## TASK
In the entries below, count every line with the word "size". Return only the count.

[Entries taken from a collection]
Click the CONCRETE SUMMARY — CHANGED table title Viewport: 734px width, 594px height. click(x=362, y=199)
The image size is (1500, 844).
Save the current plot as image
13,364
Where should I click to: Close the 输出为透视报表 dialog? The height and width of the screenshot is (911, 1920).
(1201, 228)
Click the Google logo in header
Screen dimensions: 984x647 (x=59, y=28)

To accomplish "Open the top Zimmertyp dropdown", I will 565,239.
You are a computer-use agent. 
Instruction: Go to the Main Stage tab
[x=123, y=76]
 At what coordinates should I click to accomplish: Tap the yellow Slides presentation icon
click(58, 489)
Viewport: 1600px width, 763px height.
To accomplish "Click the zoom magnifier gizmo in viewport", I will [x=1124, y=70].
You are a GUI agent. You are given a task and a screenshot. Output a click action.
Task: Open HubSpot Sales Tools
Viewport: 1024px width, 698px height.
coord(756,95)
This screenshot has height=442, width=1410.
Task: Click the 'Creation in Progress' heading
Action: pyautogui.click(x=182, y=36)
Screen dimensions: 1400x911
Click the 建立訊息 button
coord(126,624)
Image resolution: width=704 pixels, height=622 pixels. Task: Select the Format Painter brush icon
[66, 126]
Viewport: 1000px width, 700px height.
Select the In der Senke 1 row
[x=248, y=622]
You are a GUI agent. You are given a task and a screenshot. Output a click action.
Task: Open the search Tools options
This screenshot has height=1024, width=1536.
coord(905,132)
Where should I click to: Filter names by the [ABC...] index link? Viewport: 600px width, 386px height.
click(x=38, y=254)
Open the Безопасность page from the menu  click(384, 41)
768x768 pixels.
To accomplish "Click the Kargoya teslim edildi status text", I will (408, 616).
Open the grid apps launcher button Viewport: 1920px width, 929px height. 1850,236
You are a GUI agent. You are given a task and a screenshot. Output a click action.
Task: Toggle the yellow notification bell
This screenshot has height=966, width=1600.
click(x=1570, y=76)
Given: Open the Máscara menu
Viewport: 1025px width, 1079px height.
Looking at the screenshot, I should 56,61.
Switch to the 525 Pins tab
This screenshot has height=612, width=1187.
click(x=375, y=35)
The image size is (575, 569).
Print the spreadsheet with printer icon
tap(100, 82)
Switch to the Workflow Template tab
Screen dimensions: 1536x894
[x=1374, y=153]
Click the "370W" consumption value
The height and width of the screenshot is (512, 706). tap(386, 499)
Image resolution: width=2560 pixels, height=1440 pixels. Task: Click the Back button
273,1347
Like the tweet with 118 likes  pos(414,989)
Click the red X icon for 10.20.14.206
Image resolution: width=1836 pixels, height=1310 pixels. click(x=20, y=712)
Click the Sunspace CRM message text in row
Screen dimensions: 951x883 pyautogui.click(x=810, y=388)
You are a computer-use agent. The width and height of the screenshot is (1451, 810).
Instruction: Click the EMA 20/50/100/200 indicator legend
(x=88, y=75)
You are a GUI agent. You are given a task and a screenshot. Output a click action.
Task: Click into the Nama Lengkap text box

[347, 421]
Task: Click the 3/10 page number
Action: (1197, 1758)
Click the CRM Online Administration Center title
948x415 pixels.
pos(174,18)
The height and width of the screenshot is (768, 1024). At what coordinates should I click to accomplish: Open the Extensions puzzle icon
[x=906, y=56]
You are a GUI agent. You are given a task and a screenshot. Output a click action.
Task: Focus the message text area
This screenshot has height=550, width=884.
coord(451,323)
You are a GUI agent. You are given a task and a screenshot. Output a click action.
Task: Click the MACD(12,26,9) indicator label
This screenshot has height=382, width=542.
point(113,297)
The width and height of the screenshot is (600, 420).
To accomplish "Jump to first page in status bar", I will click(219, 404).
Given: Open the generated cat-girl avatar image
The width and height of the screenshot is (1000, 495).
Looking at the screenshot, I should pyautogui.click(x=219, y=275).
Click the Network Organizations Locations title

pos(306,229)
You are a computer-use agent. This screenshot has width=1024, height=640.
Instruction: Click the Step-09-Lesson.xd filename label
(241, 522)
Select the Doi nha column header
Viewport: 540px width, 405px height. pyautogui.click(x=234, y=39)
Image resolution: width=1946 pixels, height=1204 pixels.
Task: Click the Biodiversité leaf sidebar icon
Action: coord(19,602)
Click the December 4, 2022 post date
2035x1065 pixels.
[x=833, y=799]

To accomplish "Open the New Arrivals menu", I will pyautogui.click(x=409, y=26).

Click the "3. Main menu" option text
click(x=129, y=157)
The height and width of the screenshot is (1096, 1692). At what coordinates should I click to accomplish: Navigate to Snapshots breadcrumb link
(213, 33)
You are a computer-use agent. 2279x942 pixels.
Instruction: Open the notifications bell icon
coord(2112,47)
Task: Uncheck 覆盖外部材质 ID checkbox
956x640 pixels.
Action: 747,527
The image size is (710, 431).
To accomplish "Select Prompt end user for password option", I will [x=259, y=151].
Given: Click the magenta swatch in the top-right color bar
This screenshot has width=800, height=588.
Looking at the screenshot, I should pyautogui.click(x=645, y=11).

## COMPLETED TASK
3